■ Source document:
"""
This week the Supreme Court heard oral arguments involving an Indiana farmer who allegedly bought commodity seed from an elevator and used that seed to plant another crop. Monsanto argues this act would infringe on its technology use agreement. To me it sounds like Bowman did this knowingly violating the agreement. Personally, I don’t think he’s going to win this. Lower courts have already found in favor of Monsanto.
I also have some agronomic reservations. Bowman has said the seed he bought was to be planted after wheat harvest. I’m also an Indiana farmer who plants soybeans behind wheat in the summer. I call this double cropping. The wheat is harvested in late June or early July, and if conditions seems right we’ll sow soybeans into the wheat stubble.
Bowman says he bought the seed because it was cheap. I buy seed from a seed dealer just like my first crop, and purchase it at a hefty discount because it’s so late in the season.
I’m not sure why purchasing bin run seeds for growing a crop is even a good idea for the following reasons.
-Soybean varieties come in different maturity groups intended for different regions. The seed Bowman bought mostly likely would have been a mix of groups II, III, and possibly IV. Double cropping is risky here compared to a regular spring planting. Why would you plant something so late in the year not knowing what maturity group you are working with? Unless the elevator was somehow segregating seed by maturity groups, but that would be very odd.
-Let’s say that bin run seed was actually kept for the following season. Why would I want to plant a field where the plants will mature at different times intermingled over an entire field? That is a harvest mess waiting to happen.
I don’t know about you readers, but the whole idea of planting commodity soybean seed looks like a bad idea to me. And that’s before I’ve considered infringing on any patents.
What are your thoughts?
"""
■ Work instruction 1: Translate this sentence from the post about the Bowman seed case into Spanish: "Bowman says he bought the seed because it was cheap."
■ Work instruction 2: Output everything in the post about the Bowman seed case from "I also have" down to "the wheat stubble.", copied without any changes.

■ The data:
"""
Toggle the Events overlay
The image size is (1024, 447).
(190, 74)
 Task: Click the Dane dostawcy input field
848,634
"""
"""
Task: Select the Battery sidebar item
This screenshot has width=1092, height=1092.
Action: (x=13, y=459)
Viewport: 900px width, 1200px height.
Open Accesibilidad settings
"""
"""
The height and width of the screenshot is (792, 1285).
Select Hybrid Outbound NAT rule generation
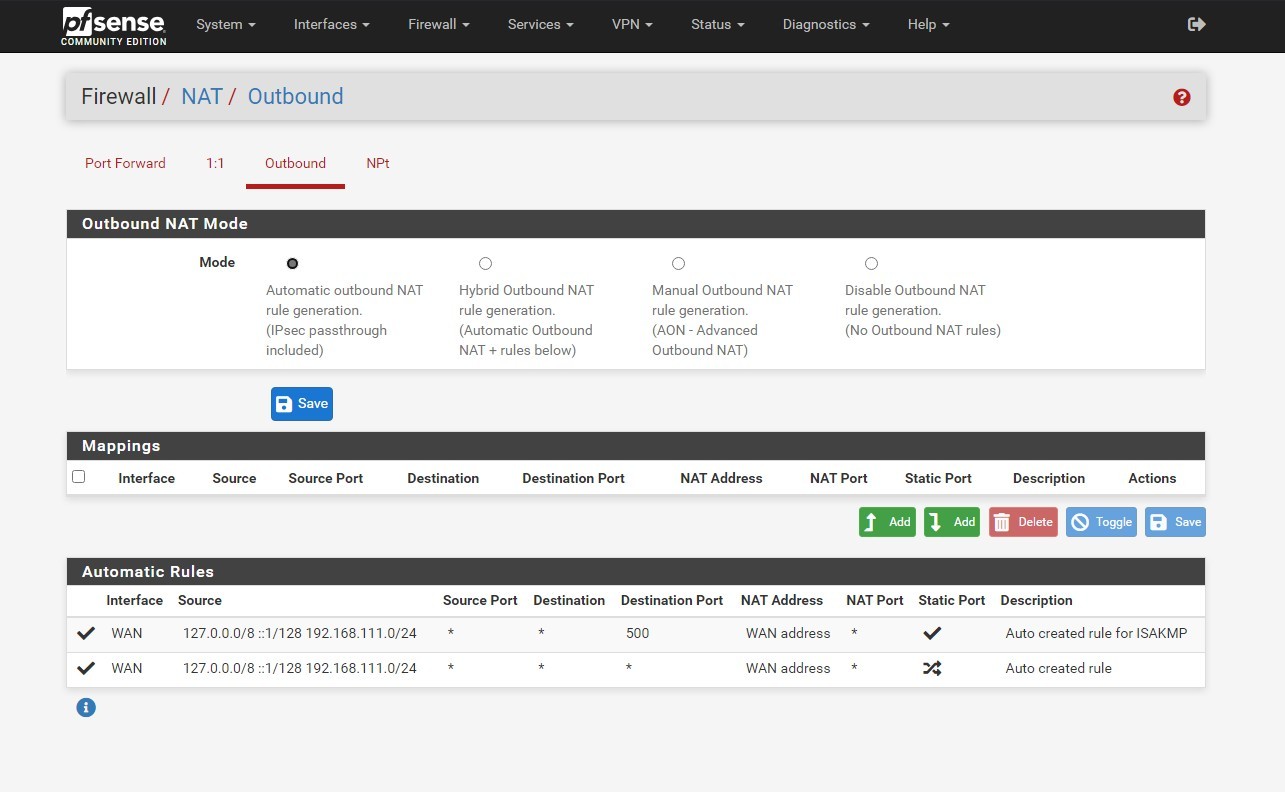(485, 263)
"""
■ Response box 1: Bowman dice que compró la semilla porque era barata.

■ Response box 2:
I also have some agronomic reservations. Bowman has said the seed he bought was to be planted after wheat harvest. I’m also an Indiana farmer who plants soybeans behind wheat in the summer. I call this double cropping. The wheat is harvested in late June or early July, and if conditions seems right we’ll sow soybeans into the wheat stubble.